Source: OCHE «West Bank and Gaza Strip, Closure Maps», juin 2009; Le Figaro, 14 janvier 2010;  Le Monde, 9 juin 2010. 

Depuis la reprise des hostilités, le bilan des perte humaines est de plus en plus lourd. Lundi matin, on comptait quelques 509 morts du côté palestinien contre 20 du côté israélien. Évidemment, chaque mort, peu importe son origine, est un mort de trop. Or, force est de constater que la faucheuse passe recueillir son dû avec plus de régularité du côté palestinien. Ce qu’un survol rapide des données des dernières années nous indique, c’est que, malheureusement, cette disproportion n’a rien d’exceptionnel : elle est la règle dans ce conflit.

Même si l’on ne tient pas compte des effets au quotidien du blocus de Gaza ou encore de ceux de la colonisation en Cisjordanie, le bilan est catastrophique et disproportionné. Depuis l’opération « Plomb durci » de 2008-2009, différentes évaluations montrent que 96 % des morts dans ce conflit se trouvent du côté palestinien. Ce bilan amène à interroger sérieusement l’appui inconditionnel du gouvernement canadien à l’endroit d’Israël. Dans ce conflit, le Canada prend-t-il vraiment parti pour le droit légitime d’un pays de se défendre contre des actions terroristes ou, au contraire, ne sommes-nous pas plutôt résolument et bêtement rangé du côté du plus fort?

Gaza en quelques chiffres

Les conflits armés, surtout les conflits qui durent depuis « toujours », ont tendance à créer un climat dans lequel les belligérants en viennent à nier la part d’humanité chez leur adversaire. Il convient donc de rappeler, que malgré les généralisations qui font de chaque Palestinien.ne une menace potentielle (ce qui fait en sorte que des gens se regroupent en ce moment en Israël afin d’applaudir, comme s’ils regardaient des feux d’artifice, lorsque Gaza est bombardé!), se trouve des gens et que ceux-ci vivent dans des conditions de vie parmi les plus difficiles sur la planète. Voici quelques données :

  • Il y a actuellement 5 271 prisonniers palestiniens, dont 196 ont moins de 18 ans, 17 femmes, 11 membres du Conseil législatif palestinien, dans les prisons israéliennes. La majorité sont originaires de la bande de Gaza et purgent des peines de plus de 20 ans. Depuis 1967, plus de 750 000 Palestinien.ne.s (20% de la population totale et 40% de la population masculine) ont été emprisonnés par Israël.
  • Depuis 1967, 29 000 maisons et bâtiments palestiniens ont été démolis par l’État d’Israël dans le territoire palestinien occupé. On estime qu’il manque environ 60 000 logements pour répondre aux besoins de la population de Gaza seulement.
  • Gaza à l’un des territoires avec la plus forte densité de population au monde : 4 429 habitants par km².
  • Gaza se classe au 114e rang mondial de l’Indice du développement humain du PNUD.
  • 48,8 % de la population à moins de 15 ans et le taux de natalité est de 3,7 %.
  • 34 % de la population est au chômage et 80 % vit au-dessous du seuil de pauvreté.
  • 44 % de la population est dans un état d’insécurité alimentaire.
  • 35 % des terres agricoles et 85 % de la zone de pêche sont inaccessibles en raison des restrictions imposées par l’armée israélienne.
  • On estime que l’occupation israélienne coûte aux Palestinien.ne.s 4,93 milliards d’euros par an, soit près de 85% du PIB palestinien.

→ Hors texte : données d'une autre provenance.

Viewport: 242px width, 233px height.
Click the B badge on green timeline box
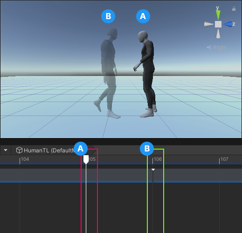point(147,149)
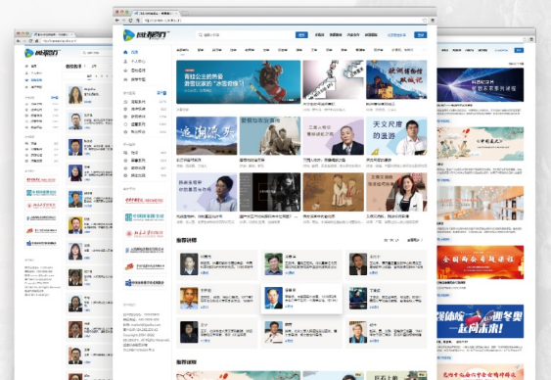Select the front browser window's page tab
Image resolution: width=551 pixels, height=380 pixels.
pos(156,13)
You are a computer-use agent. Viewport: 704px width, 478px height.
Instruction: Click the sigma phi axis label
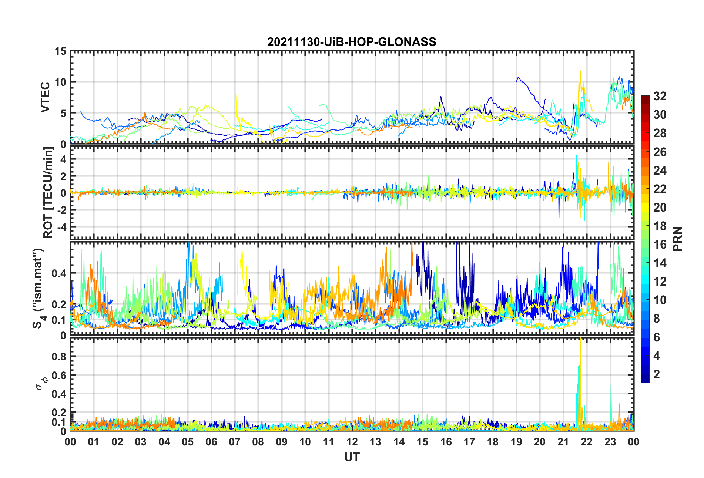click(x=41, y=383)
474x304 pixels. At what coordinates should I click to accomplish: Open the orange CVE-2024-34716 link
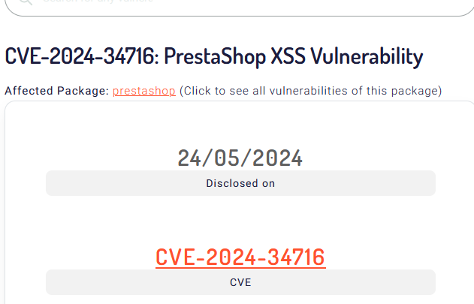click(240, 257)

Ces chiffres ne disent pas tout, mais ils mettent en lumière que Gaza a bien davantage besoin de solidarité que de bombes. Là-bas, sur les rives de la mer Méditerranée, se rejoue encore la même tragédie voulant qu’Israël et la Palestine se soient embourbés dans une spirale de violence sans fin où les actions d’une des parties déclenchent la riposte juste et mesurée de l’autre. Ce schéma, trop souvent répété, ne rend pourtant pas clairement compte de la situation.

On ne peut qu’espérer – bien qu’il soit difficile d’y croire – que la communauté internationale et le Canada cessent de se porter systématiquement à la défense de la volonté coloniale de l’État d’Israël. Se cacher derrière une condamnation du Hamas et du terrorisme pour ne rien faire en assistant à la lente agonie du peuple de Gaza est une position ni juste et ni mesurée, mais bien la manifestation concrète de notre soutien envers ce qui est inacceptable.